Much of the work of our pioneering film-makers shot on cellulose nitrate fell prey to silver extraction, including our first sound film, Alam Ara (1931). Cellulose nitrate was also highly flammable and many films were lost in nitrate fires, sometimes even during projection. During the Second World War, a major fire took place at B.N. Sircar’s New Theatres studio in Calcutta resulting in the loss of many original negatives of the classics New Theatres films made in the 1930s.

Much of the work of our pioneering film-makers shot on cellulose nitrate fell prey to silver extraction, including our first sound film, 'Alam Ara' (1931)

Much of the work of our pioneering film-makers shot on cellulose nitrate fell prey to silver extraction, including our first sound film, 'Alam Ara' (1931) (Wikimedia Commons)

But even with the introduction of the more stable cellulose acetate, photochemical film remains a fragile medium prone to decay and deterioration, leading to the ‘vinegar syndrome’ characterized by shrinkage, brittleness and buckling of the emulsion as well as a pungent smell of vinegar if not stored in temperature and humidity-controlled environments. Unfortunately, India’s film industries grew in Bombay, Calcutta and Madras where the weather was far from conducive for the longevity of film. For many Indian producers, storage meant depositing the film in a lab or dumping cans in warehouses at the mercy of heat, humidity and dust. If a film was not successful, the producers would stop paying the lab the deposit fee, resulting in the cans being dispatched to old warehouses to rot.

But all is not lost. Film preservation is a treasure hunt where we live in the hope that we will find a lost Indian film in a cupboard, a flea market or an old cinema. A few years ago, a print of the silent film, Bilwamangal (1919), was discovered at the Cinémathèque Française in Paris.

The advent of television in India in the 1970s saw the introduction of U-matic tape and, later, Betacam. Producers enthusiastically transferred their films to the new formats and discarded their original negatives, drawn to what they thought was a cheaper and more convenient option for storage. What they did not realize was that video lacked the longevity of celluloid, and was also poorer in image quality. The damage was done: in the absence of original camera negatives, inferior copies from the 1980s are being used till date as source material by Indian DVD and VCD companies for their releases.

Today the industry is turning its back on celluloid in a definite drift towards digital technology, reinforcing the belief that the original camera negative is an obsolete artefact.

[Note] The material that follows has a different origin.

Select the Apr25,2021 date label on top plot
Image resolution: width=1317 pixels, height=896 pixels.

We are ignoring the fact that celluloid is the only proven archival medium with a lifespan of a century, while the longevity of digital formats remains untested as the data requires constant migration to newer formats with rapidly changing technology.

As per the statistics from the censor board, in 2016-17, we produced 1,986 feature-length films in 45 languages. Yet we have an abysmal record of film preservation, having managed to preserve a minuscule proportion of our heritage that is over a century old.

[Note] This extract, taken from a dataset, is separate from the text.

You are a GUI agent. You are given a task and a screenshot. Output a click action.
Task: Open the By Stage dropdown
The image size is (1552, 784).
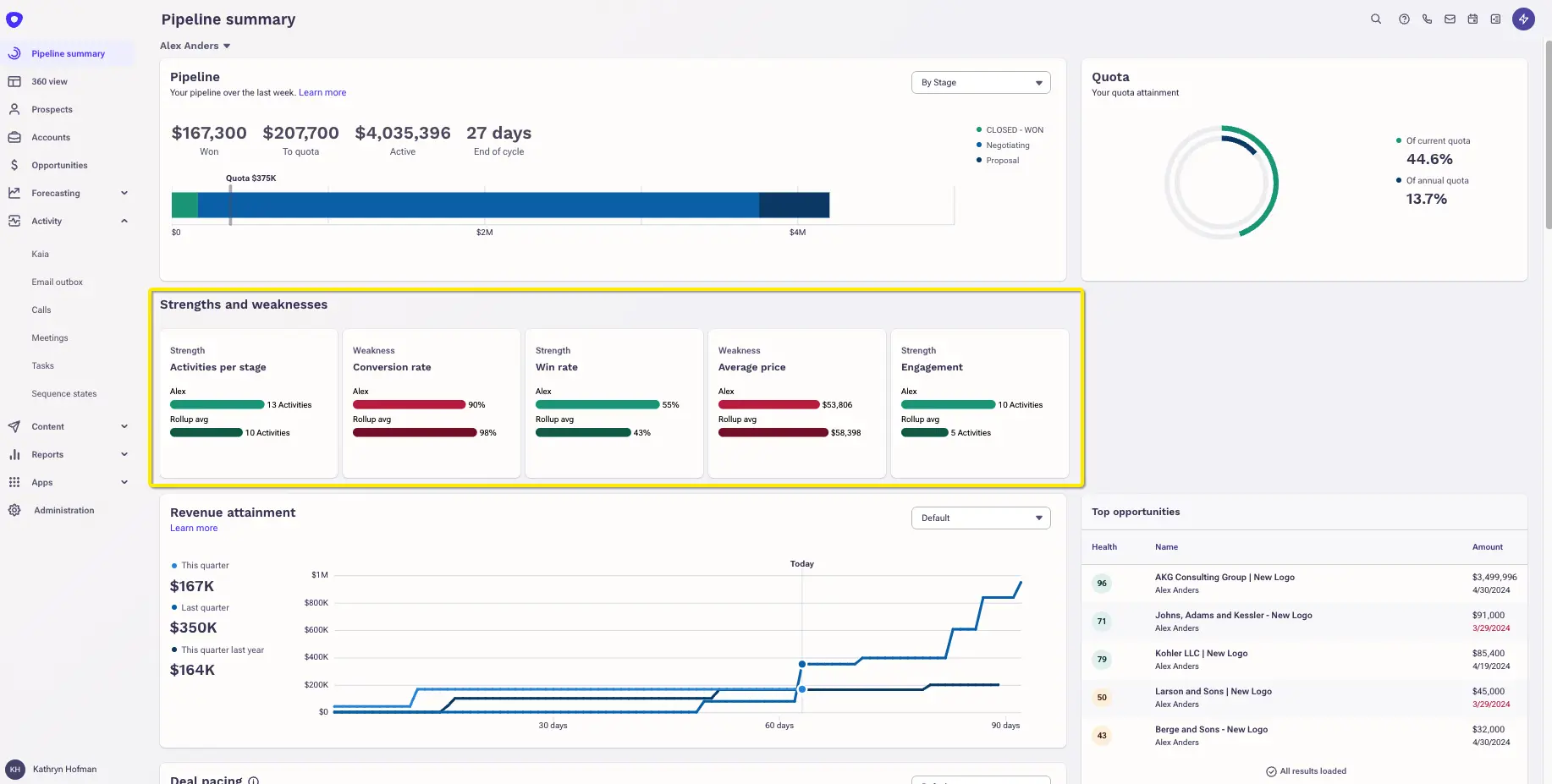pos(980,82)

Film preservation will have to be taken up on a war footing to tackle this monumental challenge. Each film-making state should have its own film archive for both celluloid and digital films. Given the lack of trained film archivists, there is an urgent need to focus on training in this specialized area. To address this, Film Heritage Foundation has been conducting intensive film preservation training workshops around the country since 2015 and has introduced 200 individuals to the field with the aim of creating a local resource of archivists and developing film archiving as a viable career opportunity.

India has a singular cinematic legacy that is endangered. What is lost, we need to find; what we have, we need to restore; what we create now, we need to preserve for tomorrow.